### [Work order]
Give the number of lines in the data that contain the word "agent"; no other text is needed.

*** Opening of Supplied records ***

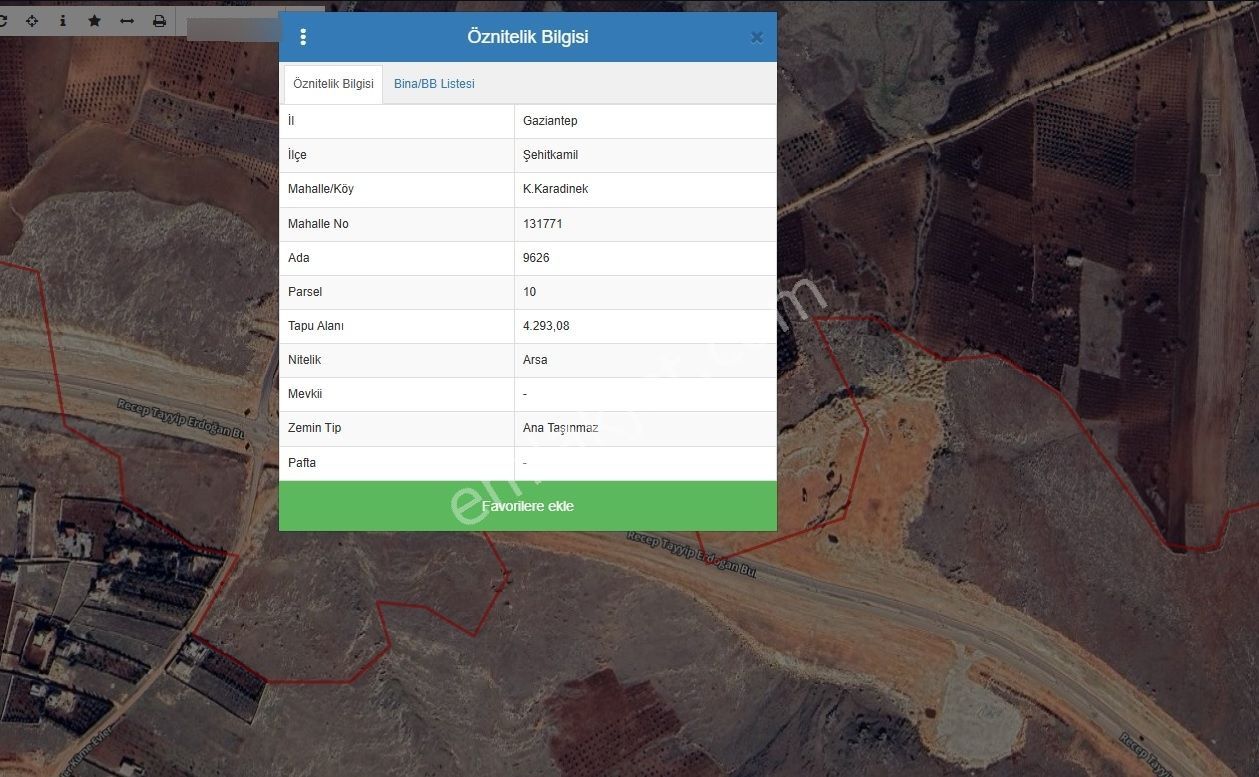Select the info query tool icon
Image resolution: width=1259 pixels, height=777 pixels.
(63, 21)
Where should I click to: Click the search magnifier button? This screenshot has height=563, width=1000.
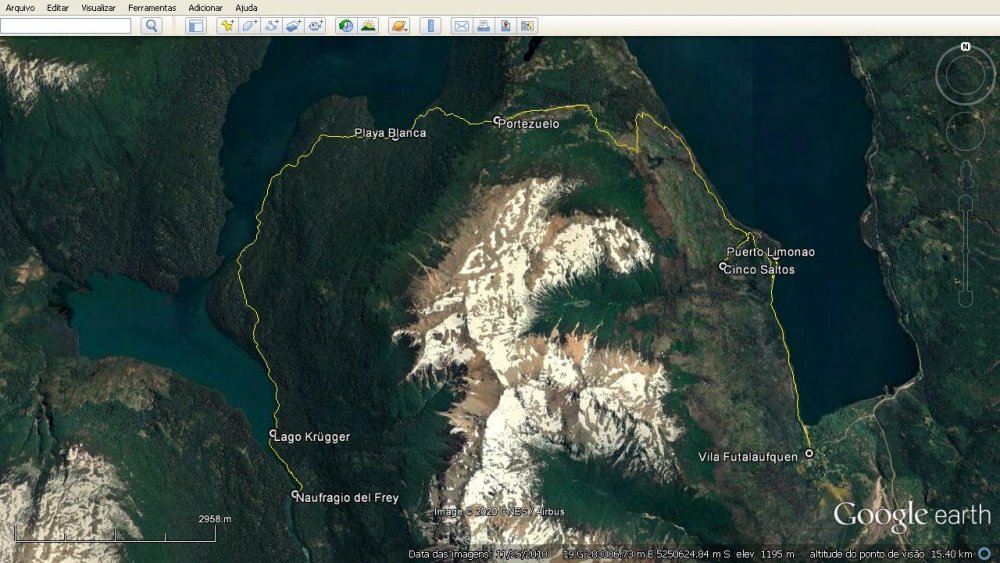tap(151, 26)
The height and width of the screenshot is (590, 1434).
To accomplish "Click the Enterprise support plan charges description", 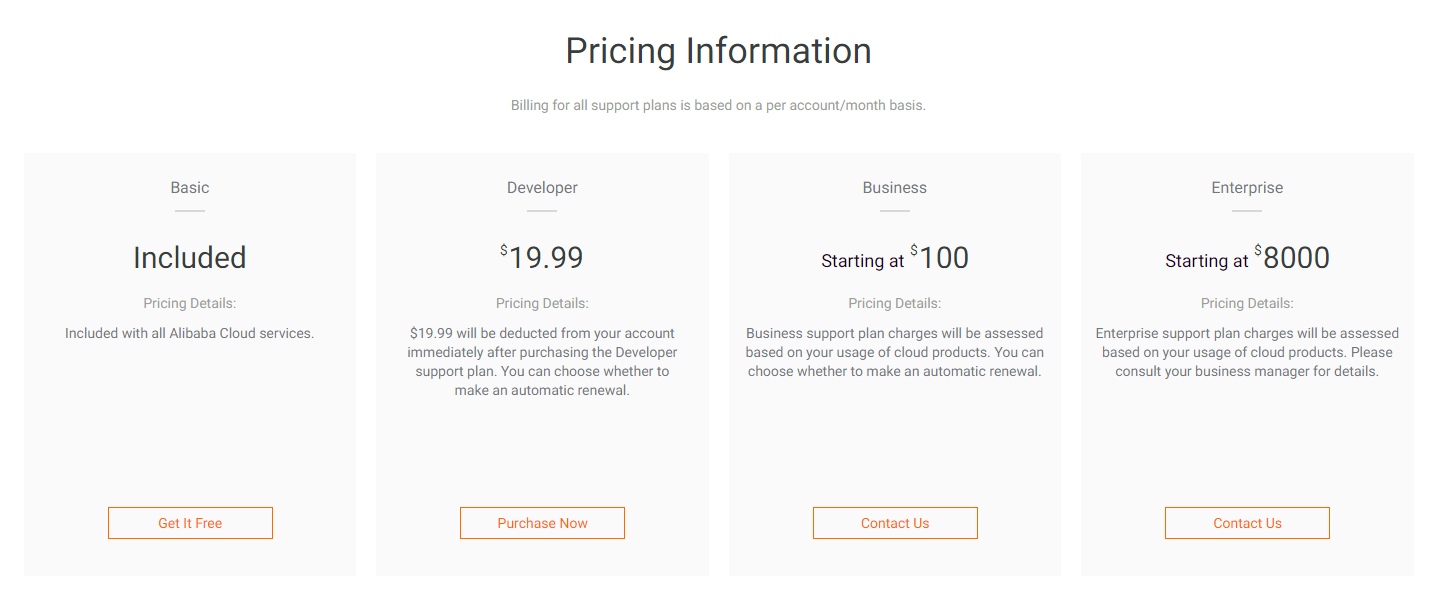I will (1247, 352).
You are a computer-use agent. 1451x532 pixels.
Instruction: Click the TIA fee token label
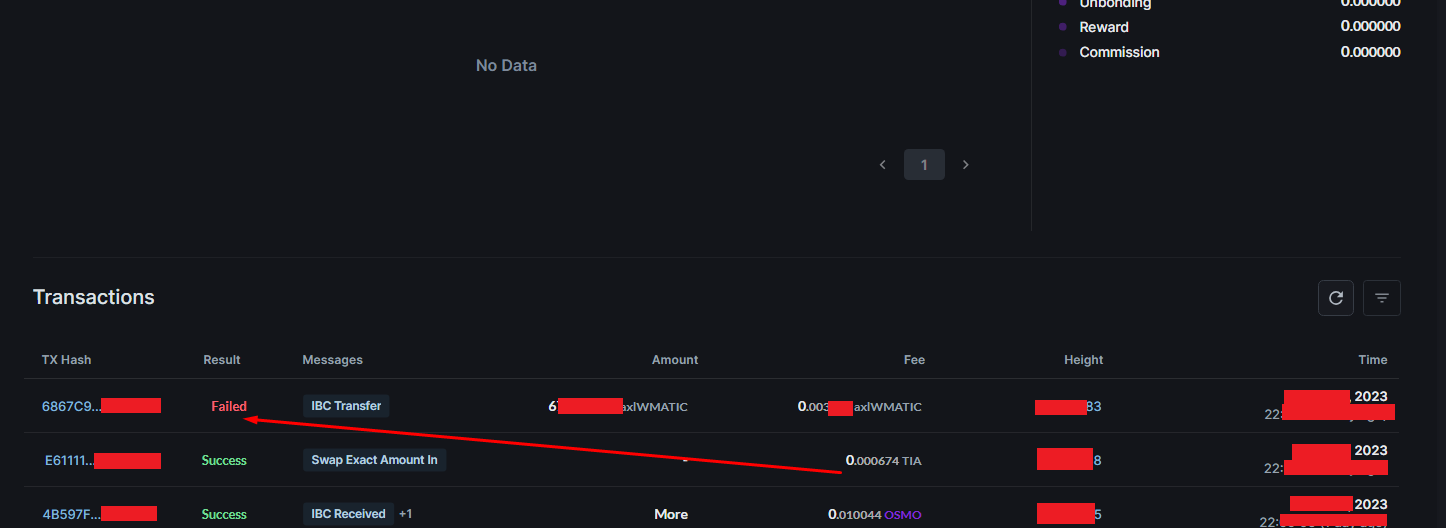pos(912,461)
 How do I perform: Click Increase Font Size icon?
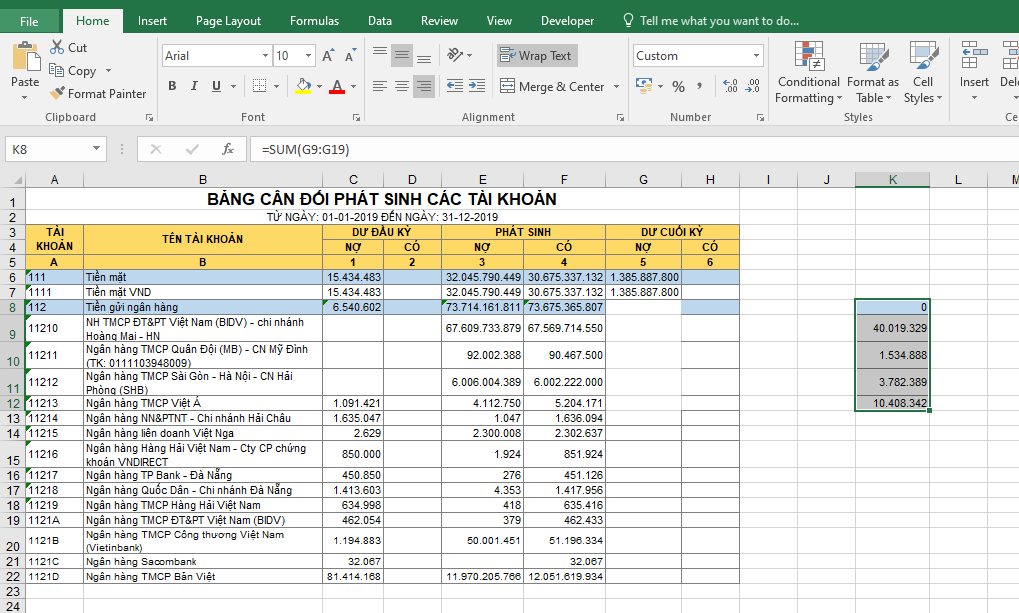328,57
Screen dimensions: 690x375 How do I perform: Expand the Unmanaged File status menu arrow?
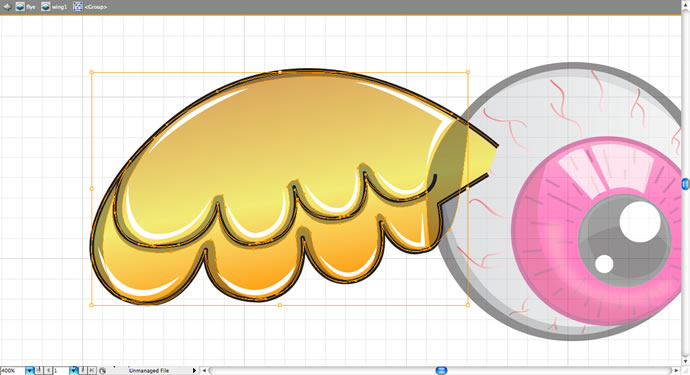point(194,371)
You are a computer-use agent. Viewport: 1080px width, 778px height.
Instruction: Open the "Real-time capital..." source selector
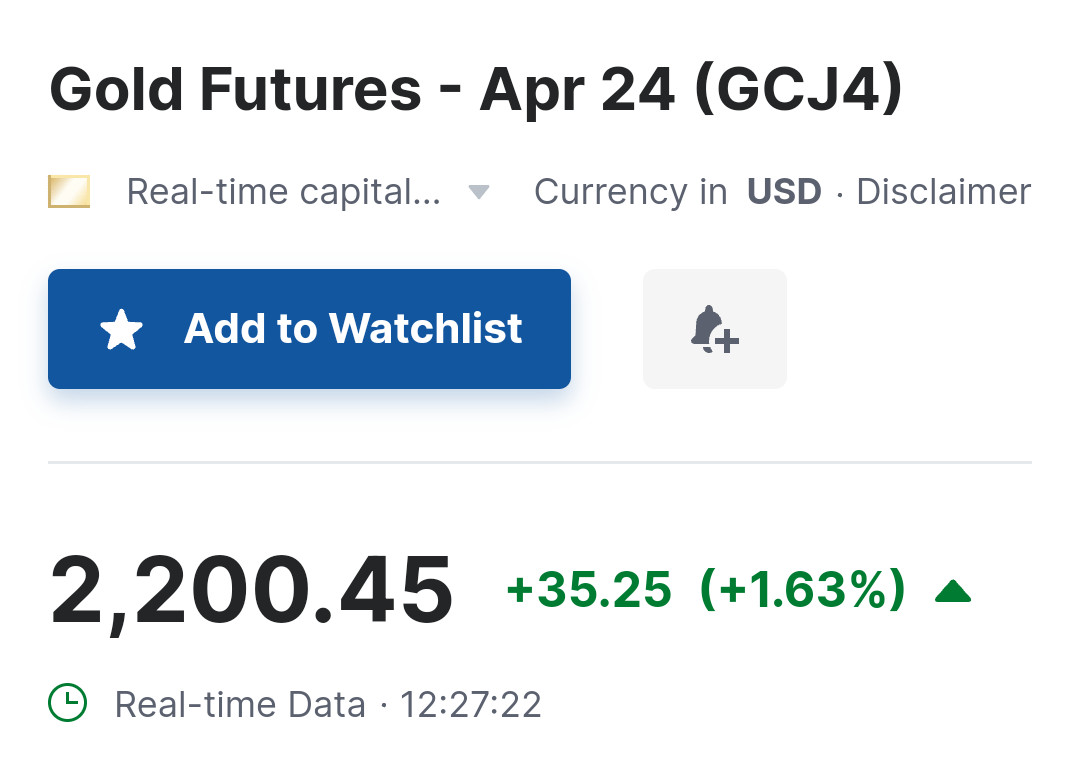(283, 191)
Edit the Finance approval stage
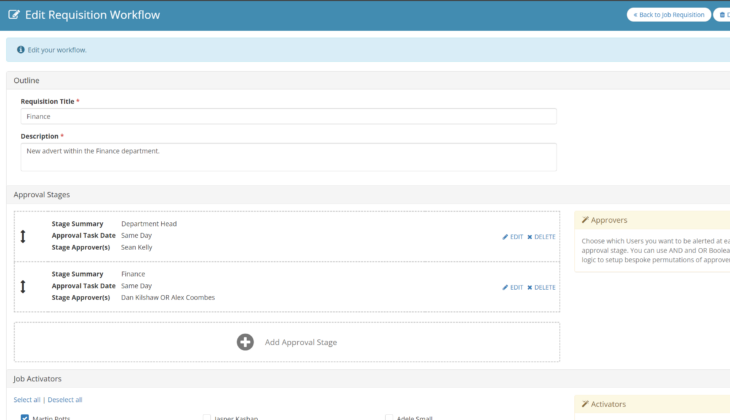 click(x=512, y=287)
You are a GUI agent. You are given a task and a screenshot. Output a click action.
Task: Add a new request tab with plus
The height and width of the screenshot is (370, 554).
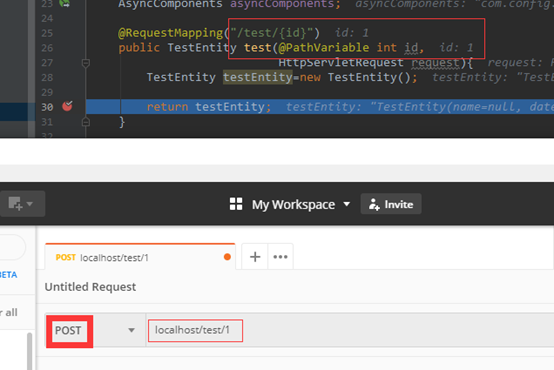[x=255, y=257]
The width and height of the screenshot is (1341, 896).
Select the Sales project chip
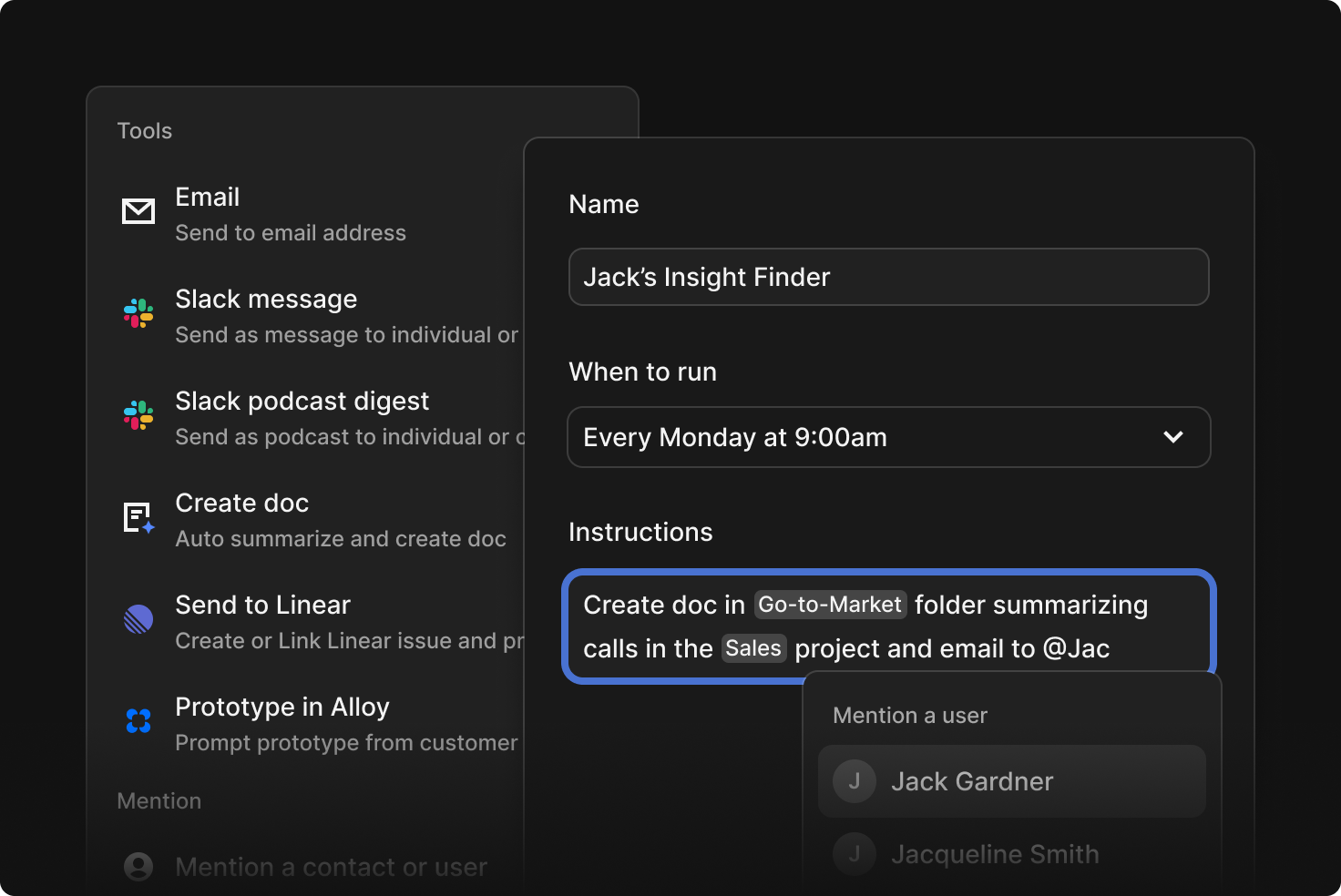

*** Close of Supplied records ***

### [Result]
3